Jun 20 2013
This is an interesting story with an unfortunate update.
UK self-proclaimed psychic, Sally Morgan, sued the Daily Mail for libel because they claimed that she used deliberate fraud during some of her performances by receiving messages through an earpiece (Popoff style). The case was recently settled, with Morgan receiving £125,000 to cover damages and legal fees. In a statement the paper said:
Brid Jordan, for Associated Newspapers, told the judge: “The Daily Mail withdraws the suggestion that Mrs Morgan used a secret earpiece at her Dublin show in September 2011 to receive messages from off-stage, thereby cheating her audience, which it accepts is untrue.”
The story may therefore be a cautionary tale for skeptics – don’t overstate criticism or state as factual speculation about motivation or fraud. This is challenging when also wanting to engage in critical analysis of dubious claims without pulling any punches – but that is the line we have to walk.
The backstory here is interesting. The claims of fraud stem partly from a specific show in Dublin in 2011. Sally Morgan is one of the more famous self-professed psychics in the UK (she is less-well known in the US, and is perhaps analogous in fame to Sylvia Browne). She makes a comfortable living doing live shows where she claims to contact the spirit of the dead, selling books and DVDs, and in her TV appearances.
After a typical stage show in Dublin one attendee named Sue claimed on a radio show that she was sitting in the back of the theater and could hear voices coming from a little control room. She claims that the voices in the control room were being repeated 10 seconds later on stage by Morgan – as if they were feeding her information that she was then dispensing as if it were from the spirits.
The Daily Mail was not the only paper to report on this. Psychologist and skeptic Chris French, writing for the Guardian, reported the story as well. He explained that many alleged psychics use cold reading techniques, some unwittingly, to give the appearance of having specific knowledge about their subjects. A subset, however, cheat by using hot reading techniques, including having accomplices chat up the audience before the show fishing for information, or have audience members fill our cards with information (prayer cards, or sign up cards). This information is then somehow fed to the performer on stage.
Sue’s testimony certainly makes it seem as if Morgan was using a hot reading technique. Morgan, of course, denies the allegation, and that was the basis of her libel suit. Others have supported Sue’s testimony, however. There is also video evidence showing Morgan removing what appears to be an earpiece following a performance.
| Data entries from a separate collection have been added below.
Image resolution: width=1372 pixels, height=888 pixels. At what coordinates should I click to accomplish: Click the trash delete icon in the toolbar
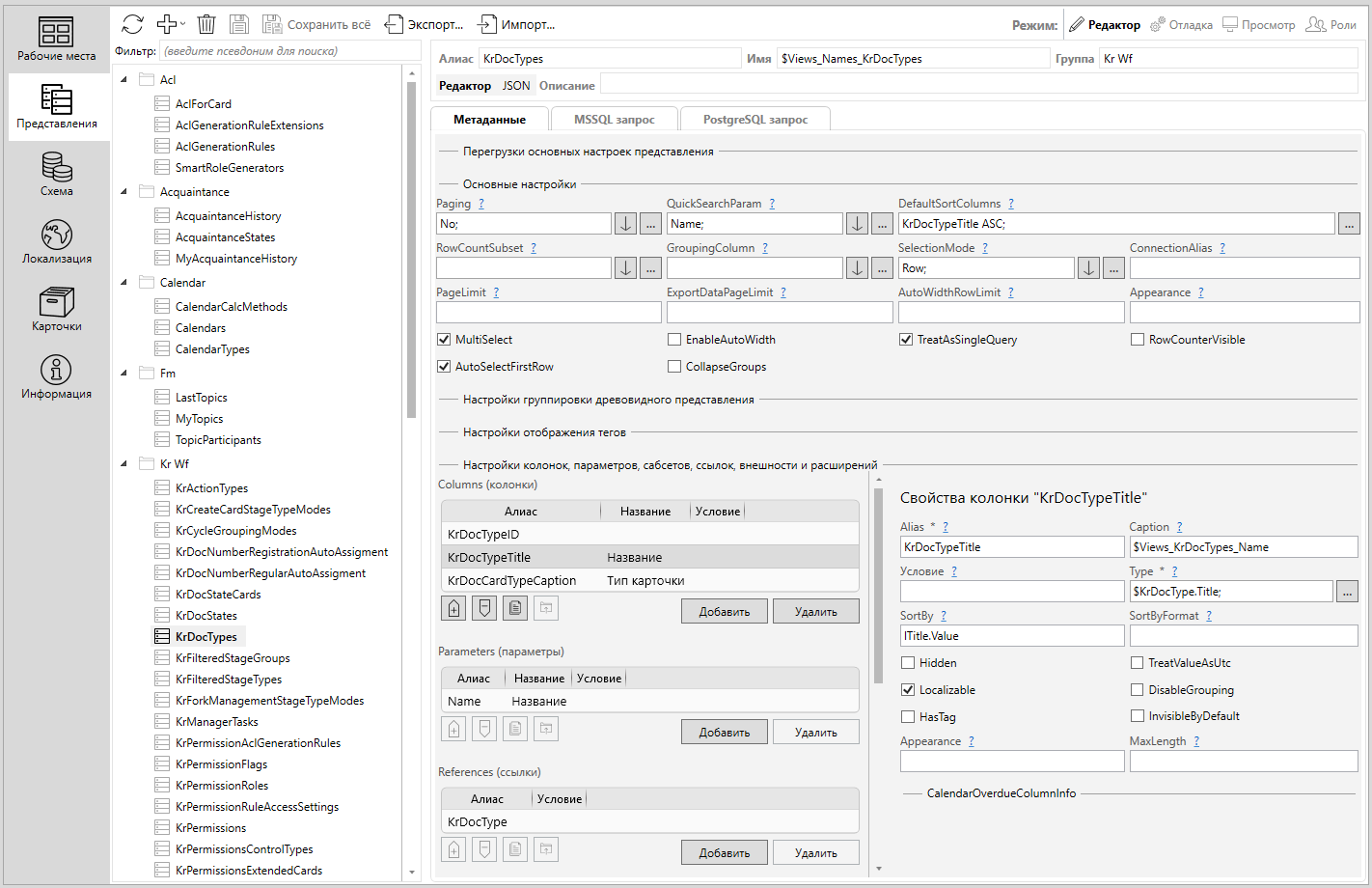point(206,24)
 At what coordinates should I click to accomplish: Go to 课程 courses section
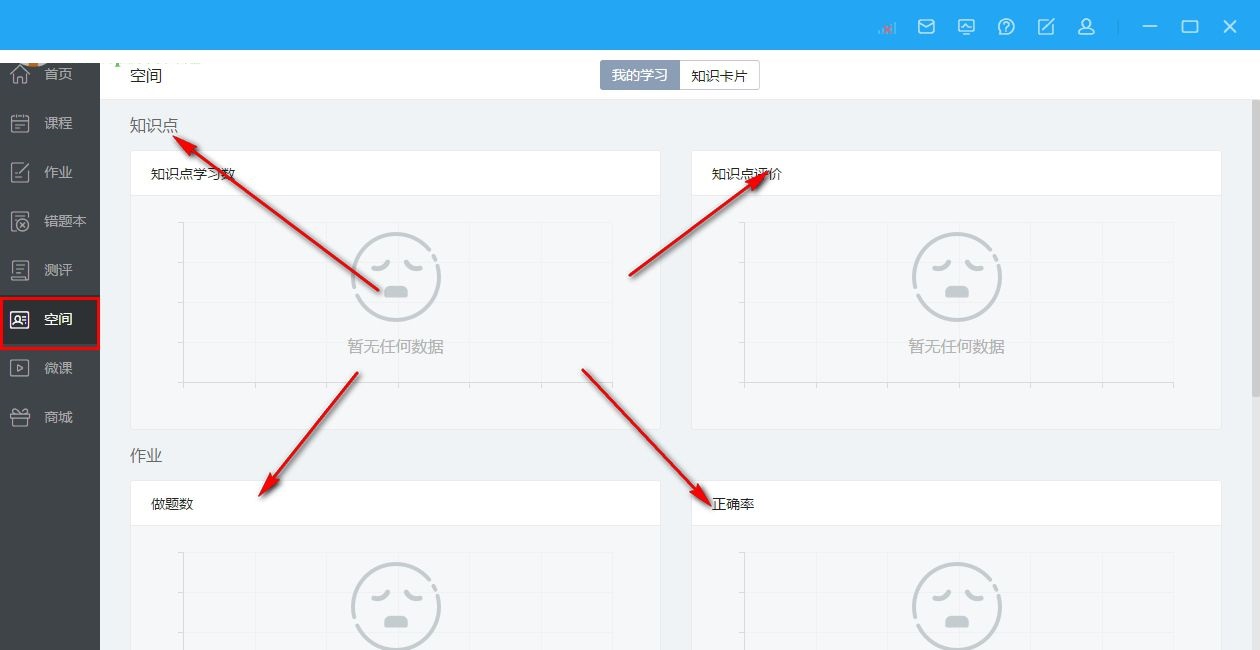coord(48,123)
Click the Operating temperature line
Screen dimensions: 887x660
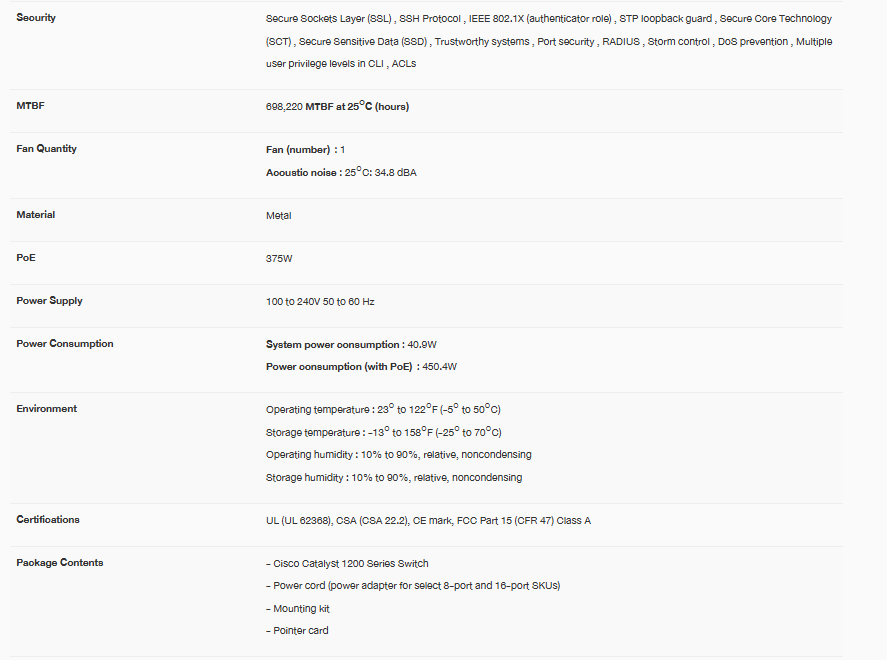click(x=383, y=409)
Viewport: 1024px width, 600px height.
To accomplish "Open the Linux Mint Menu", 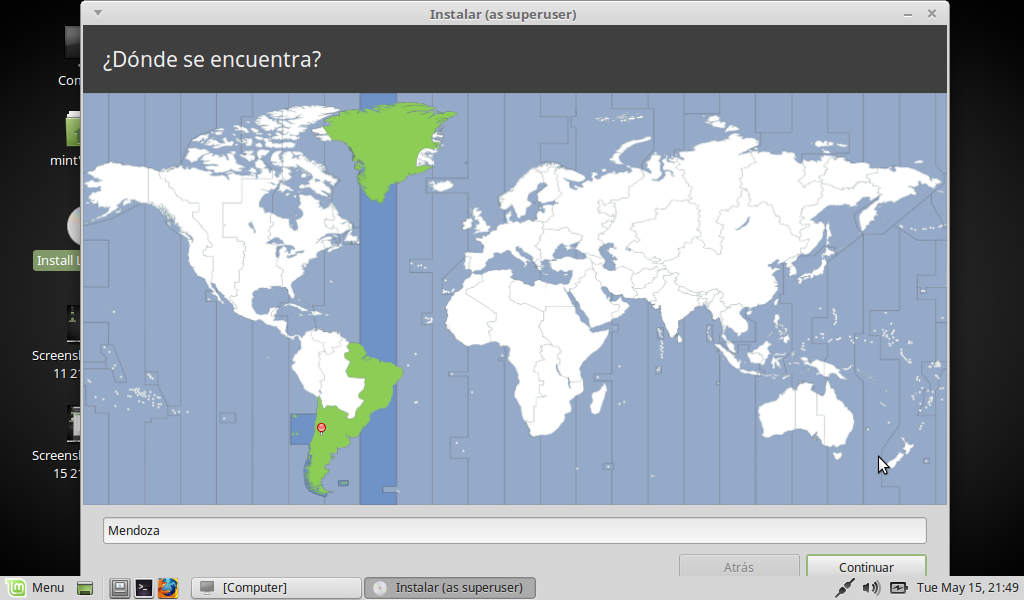I will [x=36, y=587].
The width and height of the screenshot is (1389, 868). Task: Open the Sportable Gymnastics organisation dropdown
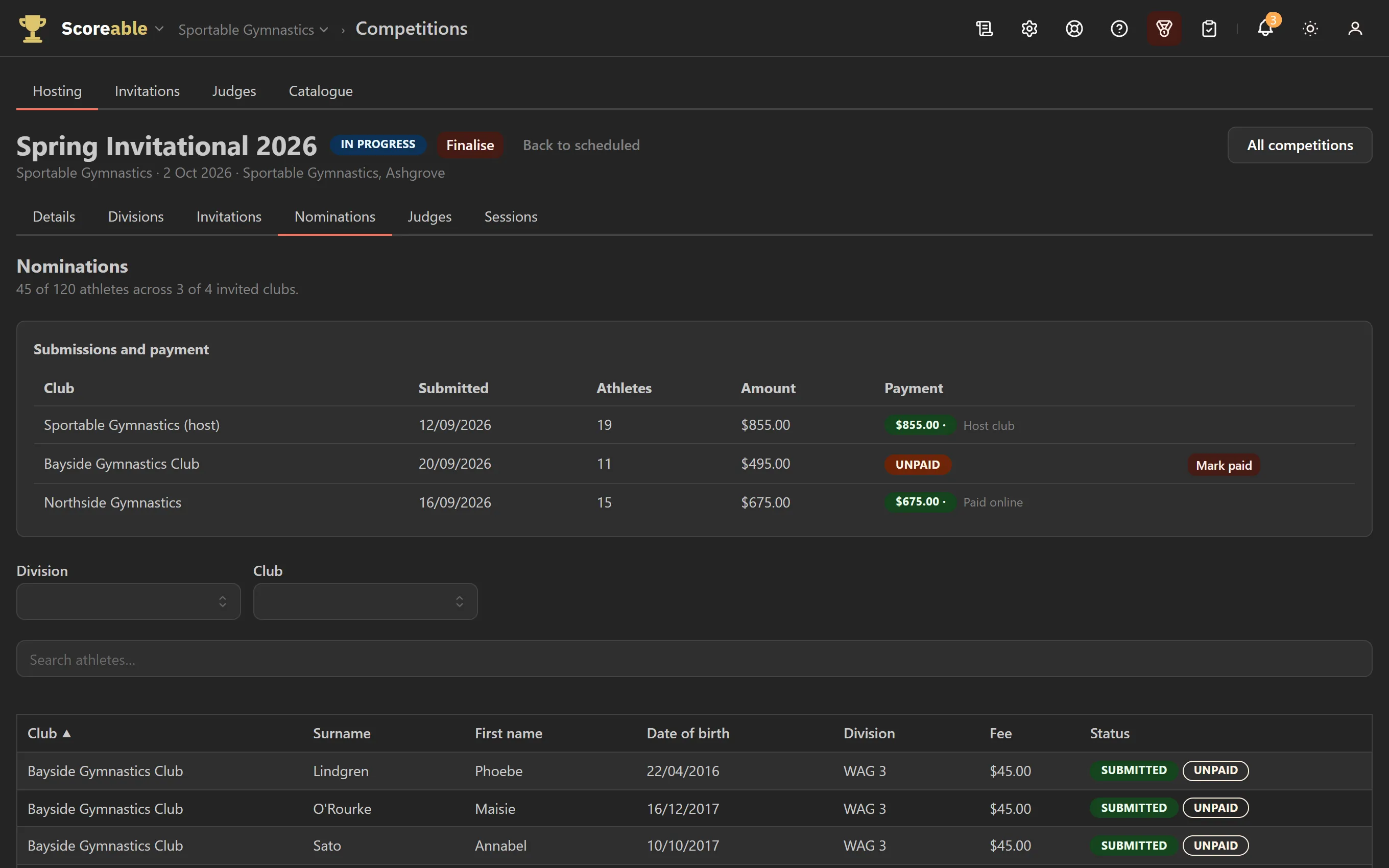coord(253,29)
A skeptic might also wonder why Morgan (much like Browne) has refused to participate in a simple test of the powers she claims to demonstrate reliably on stage night after night. Chris French, Simon Singh and the Merseyside skeptics have offered to test Morgan (which would qualify her for the JREF million dollar challenge) in what sounds like a very reasonable protocol. Morgan claims to read pictures on stage, using them to contact the deceased and be told all sorts of information by them. The test that French and colleagues have in mind is simply to give her 10 pictures and 10 names, and she has to match the names to the pictures. If she gets 7/10 then that will be considered a success. Sound pretty simple for someone who claims to divine detailed knowledge of a person from their picture.
Simon Singh, also reporting in the Guardian, tells another curious story about Morgan. Magician Drew McAdam (who unfortunately passed away this year) thought Morgan might be using magician techniques to pull off her performances, so he laid a trap for her. He planted information about a fictional character, Toby Wren from a 1970 BBC drama, Doomwatch, by submitting it to Morgans website and placing letters in the box in the foyer before the show. His wife had a picture of Toby Wren and claimed, in the planted information, that she was in love with him, and that he died in an explosion. Sure enough, Morgan was “told by the spirits” of Toby’s untimely explosive death.
At this point I am not sure why the Daily Mail libel suit turned out the way it did. Perhaps the Daily Mail was not careful in its statements. Perhaps they were just cutting their losses, the libel laws being what they are in England. I am still waiting for the full story to come out (if it will).
It is unfortunately, however, that a dubious alleged psychic such as Morgan was handed this victory, which she will likely exploit to further her career.